His mother's laughter was so loud that he again looked to the next bed. But the hump there neither moved nor changed its rhythmic sleep sounds.

*

When Abraham Cohen left the Board meeting the next afternoon, he was radiant with victory.

"Can't say I did bad, myself!" he told the secretary at his heels. "Nicest packaged deal I ever initiated. And it's just the beginning. Take my word. I'll have them eating out of my hand by the next meeting."

He strutted past the receptionist towards his private office suite.

"Mr. Cohen... Please, Mr. Cohen..."

The first thing he noticed was that the rabbi's hat was out of shape and that his beard needed trimming. The voice was deep, almost theatrical, but the effect was ruined by the long unbuttoned black cloak, tieless shirt and flowing sidecurls. A hurried glance at his bulging briefcase immediaely identified him as another collector from the million and one penniless institutions that claimed to be the most important to Jewish survival. He'd really have to take that scatterbrained receptionist to task for letting him in, or she too would be out.

"But Mr. Cohen, this will only take a few minutes and I've already been here five times."

The image of Abraham Cohen's mother suddenly reappeared. The night session with her came back to him in stark clarity. "Too high and mighty to bother with such people," she now rebuked him sadly.

He submitted weakly. "O.K. young man. But remember, no more than a few minutes." He'd let his mother, the suffering soul, have her way, he thought respectfully. Maybe even, he thought in a stroke of brilliance, he'd outdo himself to please her and she'd finally leave him alone.

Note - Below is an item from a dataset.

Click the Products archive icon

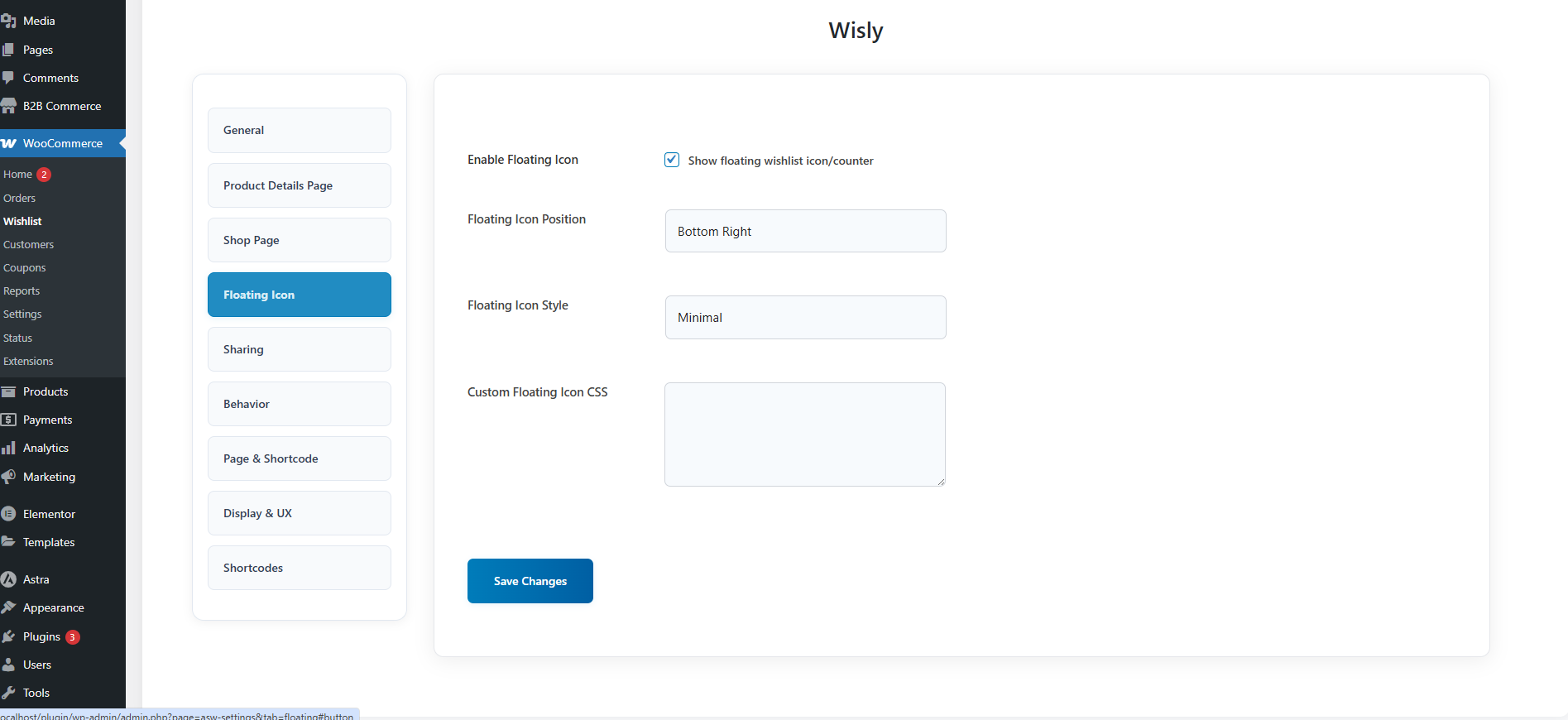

By the time Rabbi Schwartz left his office an hour later, he had a check in his pocket to cover the bank deficit and a promise from Abraham Cohen, manufacturer of LeChic Sophisticates, President of World Bank, Director of Bradley Exchange, to personally visit his Girls' Hebrew Teachers Seminary the next day.

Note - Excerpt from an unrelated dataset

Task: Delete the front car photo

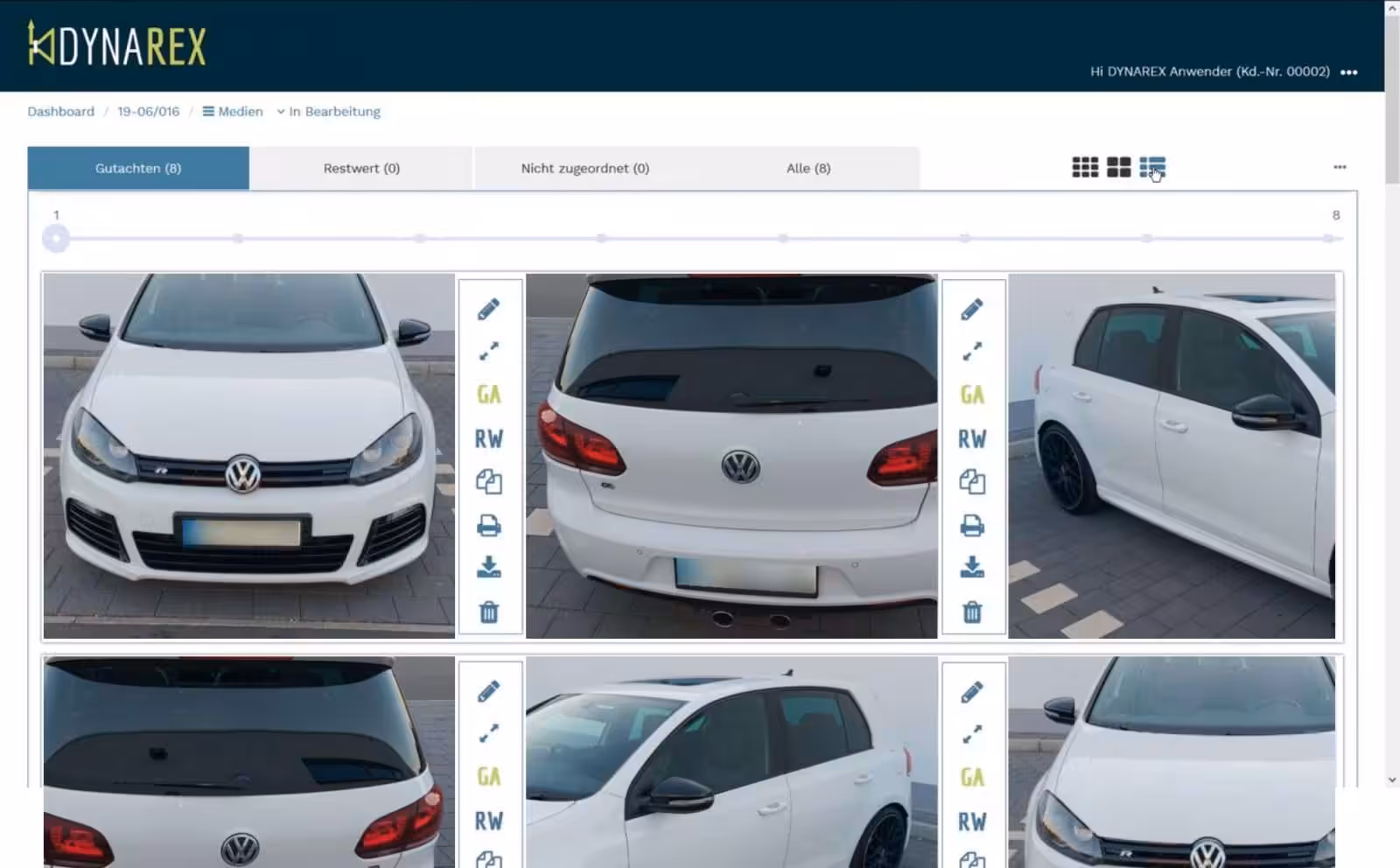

And inside his office, Abraham Cohen was feeling pretty good about himself. "O.K. Mama," he told his mother, "I'll prove to you that my heart is still beating Jewish and still in the right place, too. I'll take the seediest looking organization and make it shine! You'll see, I'll still give you nachas."

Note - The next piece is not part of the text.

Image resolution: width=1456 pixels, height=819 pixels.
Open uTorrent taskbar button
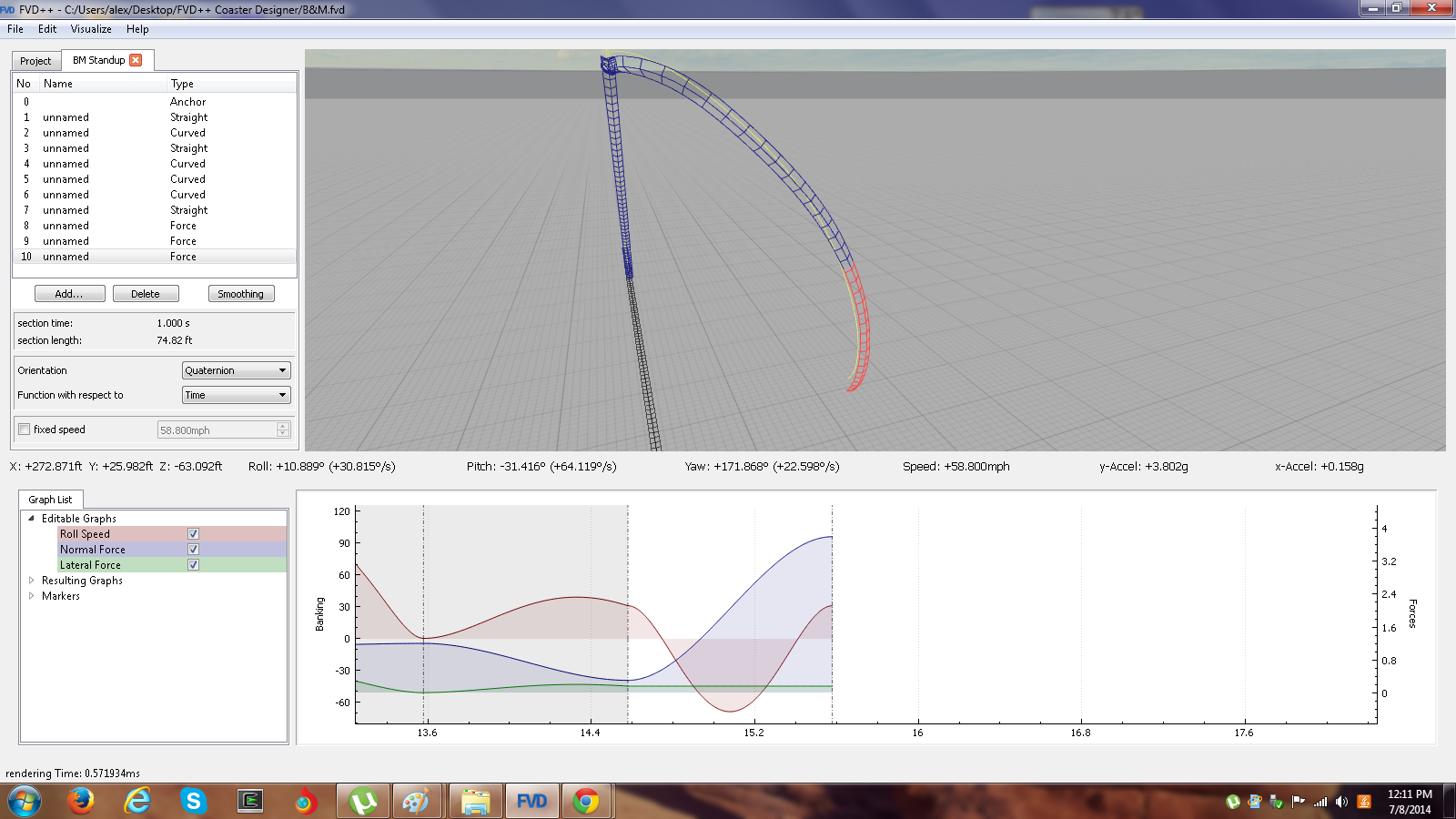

All Rabbi Schwartz could attribute his success to was a miracle. Because it surely was a miracle to have finally gotten to Abraham Cohen and reached through the layers of steel to his good Jewish heart. But how could he ever have agreed that the magnate visit the school the next day with no time even to splash on some paint, screw in some new light bulbs, carry out some refuse, hang up some window shades, or at least wash off some of the grime that had accumulated over the years and made the panes of glass impossibly opaque. The rabbi called an emergency meeting with the twenty-seven seminary students.

"You are aware," he started in his beautiful flow of English, so incompatible with his old-world appearance and outlook, "of the serious financial situation that our school is in. The name Abraham Cohen needs no elaboration. May I merely remind you that the future of this school depends on the impression you make on him."